Sallie Mae - whose official name is SLM Corp - in April accepted a $60-a-share leveraged buyout proposal from private equity firms J.C. Flowers & Co and Friedman Fleischer & Lowe, as well as JPMorgan Chase & Co and Bank of America Corp.
SLM's shares fell almost 10 percent to $52.15, way below the offer price, on the New York Stock Exchange after the news.
On Wednesday, Sallie Mae said the acquiring group said it believes that current legislative proposals "could result in a failure of the conditions to the closing of the merger to be satisfied."
Sallie Mae said it "strongly disagrees with this assertion" and "intends to proceed towards the closing of the merger transaction as rapidly as possible, and will take all steps to protect shareholders' interests."

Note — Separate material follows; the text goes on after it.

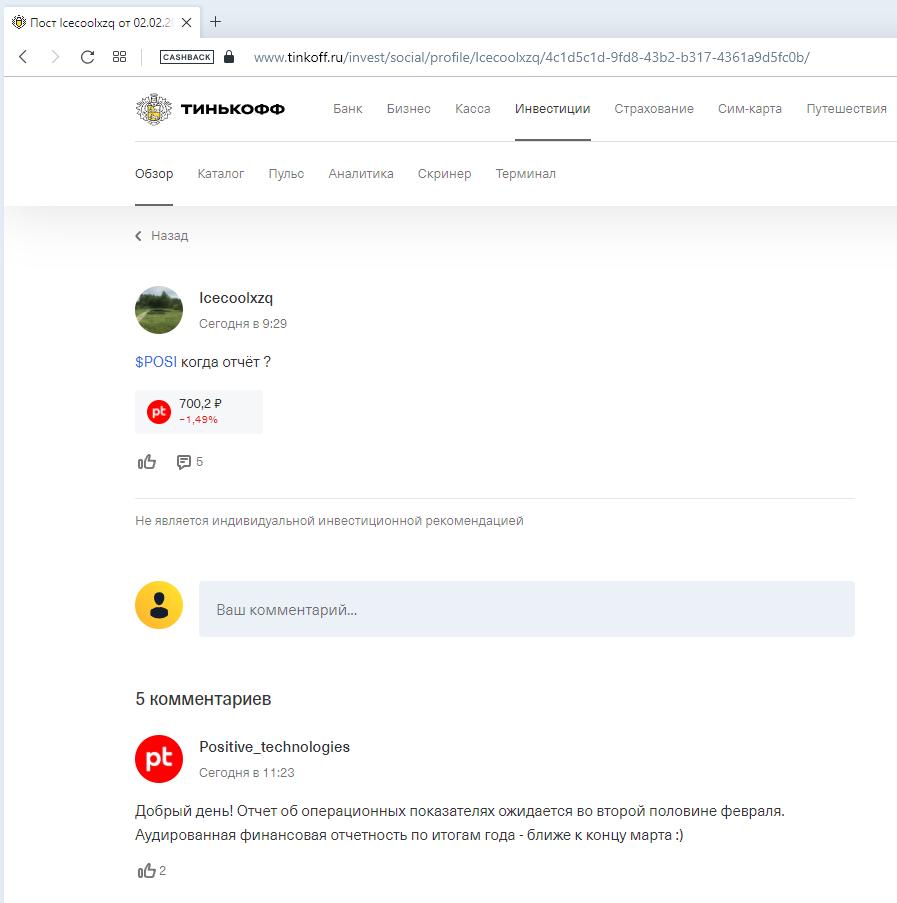The width and height of the screenshot is (897, 903).
Task: Open the Инвестиции menu section
Action: 552,109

The US House of Representatives voted on Wednesday to slash federal subsidies paid to college student loan companies.
The takeover agreement allows the buyers to pull out of the deal if legislation has an impact worse than Sallie Mae disclosed in regulatory filings.
The deal has a break-up fee of $900 million, but if the buyers could prove such legislation constituted a "material adverse impact" on the transaction, they would not have to pay the fee.
A collapse of the Sallie Mae buyout could rattle financial markets already jittery from rising subprime mortgage defaults and the recent collapse of several hedge funds.